Both Ukraine and Russia are grappling with challenges in maintaining military supplies. Russia has increased its production of artillery rounds and may have the capacity to manufacture 2 million shells annually over the next few years, according to a Western official. However, given that Russia expended an estimated 10 million rounds in Ukraine last year, it will need to rely on other nations as well.
According to the Pentagon, the Biden administration has allocated $43.9 billion for security assistance to Ukraine since Russia’s invasion in February 2022. A U.S. official disclosed that the administration still has approximately $5 billion left to provide to Ukraine before the funds are exhausted. This remaining aid would not be available had the administration not identified a $6.2 billion accounting error stemming from months of overvaluing equipment sent to Kyiv.
Public support slipping
Progress in Ukraine’s counteroffensive has been notably sluggish, and the prospects of Ukraine achieving substantial advancements, such as reaching the coastline near Russia’s frontlines, are diminishing. The lack of significant battlefield progress in Ukraine is detrimental to efforts to reverse the declining trend in public support for providing additional aid, as per officials.
A recent Gallup poll reveals decreasing support for sending more aid to Ukraine, with 41% of Americans now believing that the U.S. is overly involved in assisting Kyiv. This marks a significant shift from just three months ago when only 24% of Americans held this view. The poll also indicates that 33% of Americans think the U.S. is offering the right level of support for Ukraine, while 25% believe the U.S. is not doing enough.
Public sentiment toward aiding Ukraine is also showing signs of softening in Europe.
As an incentive for President Zelenskyy to consider negotiations, NATO could extend certain security guarantees to Kyiv, even without Ukraine formally joining the alliance, according to officials. This approach would offer the Ukrainians assurance that Russia would be deterred from launching another invasion.
In August, national security adviser Jake Sullivan stated to reporters, “We do not assess that the conflict is a stalemate.” Instead, he noted that Ukraine is methodically and systematically gaining territory.
However, a Western official acknowledged that there has been limited movement by either side for some time, and with cold weather approaching, it will be challenging for both Ukraine and Russia to break this pattern. While not impossible, it will be difficult.

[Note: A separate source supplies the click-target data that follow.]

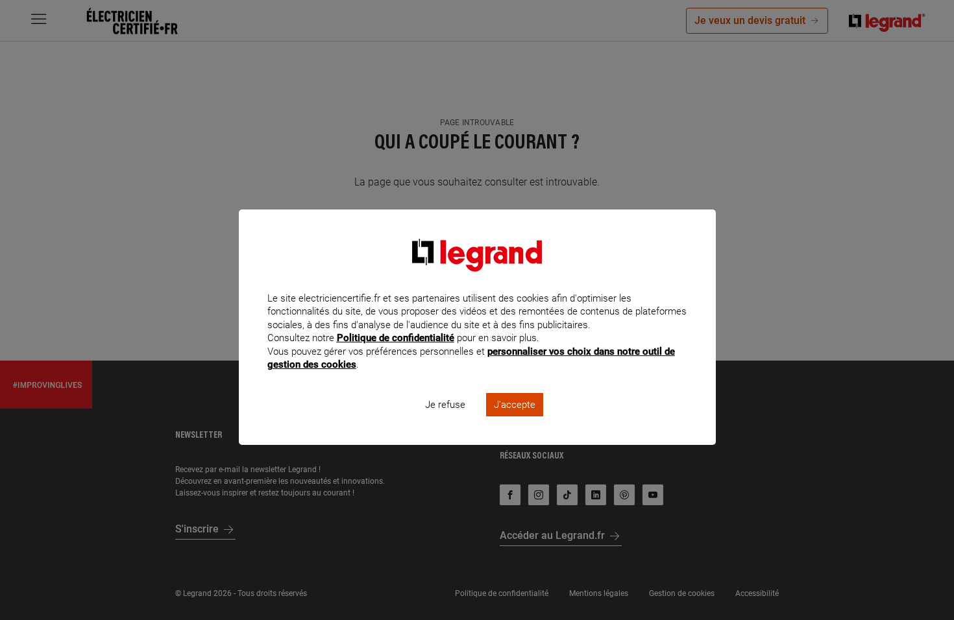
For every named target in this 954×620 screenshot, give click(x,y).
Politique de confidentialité (395, 338)
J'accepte (514, 405)
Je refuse (445, 405)
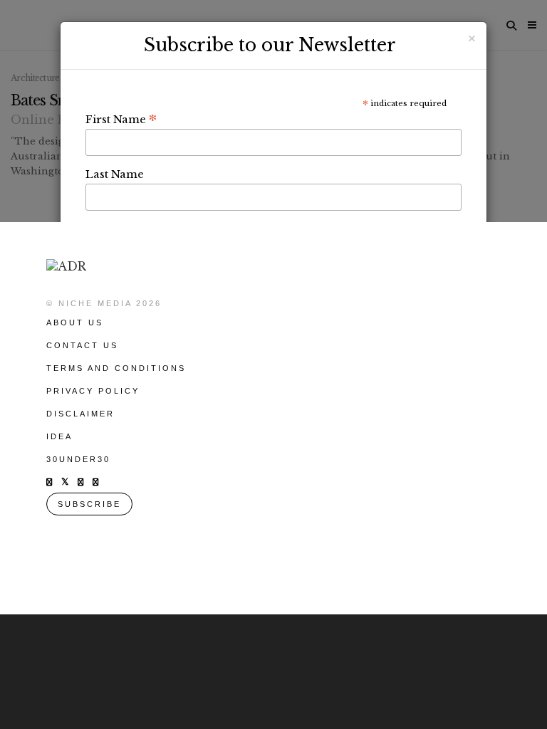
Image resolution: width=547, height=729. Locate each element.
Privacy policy (93, 391)
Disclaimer (80, 413)
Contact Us (82, 345)
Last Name (114, 174)
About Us (74, 322)
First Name (121, 119)
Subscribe (89, 504)
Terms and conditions (116, 368)
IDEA (59, 436)
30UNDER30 (78, 459)
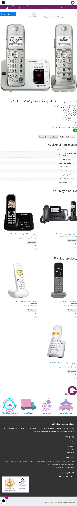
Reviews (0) (43, 137)
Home (75, 17)
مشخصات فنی (53, 137)
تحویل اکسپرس (28, 413)
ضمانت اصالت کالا (66, 413)
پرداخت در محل (47, 413)
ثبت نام (12, 13)
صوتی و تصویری (67, 17)
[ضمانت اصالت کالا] (66, 404)
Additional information (67, 137)
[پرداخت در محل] (47, 404)
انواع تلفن (58, 17)
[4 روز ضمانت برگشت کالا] (9, 404)
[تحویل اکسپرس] (28, 404)
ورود (4, 13)
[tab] (67, 137)
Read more (72, 240)
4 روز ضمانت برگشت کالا (10, 413)
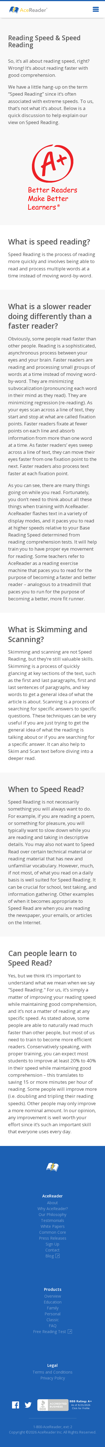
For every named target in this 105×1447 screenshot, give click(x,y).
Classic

U.S. officials also anticipate that Russia will once again target critical infrastructure in Ukraine during the winter, aiming to subject some civilians to a harsh season without heat or power.
Administration officials anticipate that Ukraine may desire more time to fight on the battlefield, especially with new, heavier equipment. Nevertheless, there is a growing sense that it might be too late, and the time for reaching a negotiated settlement has come, according to a former senior administration official. Whether Ukraine will initiate another spring offensive remains uncertain.
One senior administration official rebuffed the notion that the U.S. is pressuring Ukraine into talks, emphasizing that the Ukrainians are constrained by weather-related factors but not by geopolitical timelines.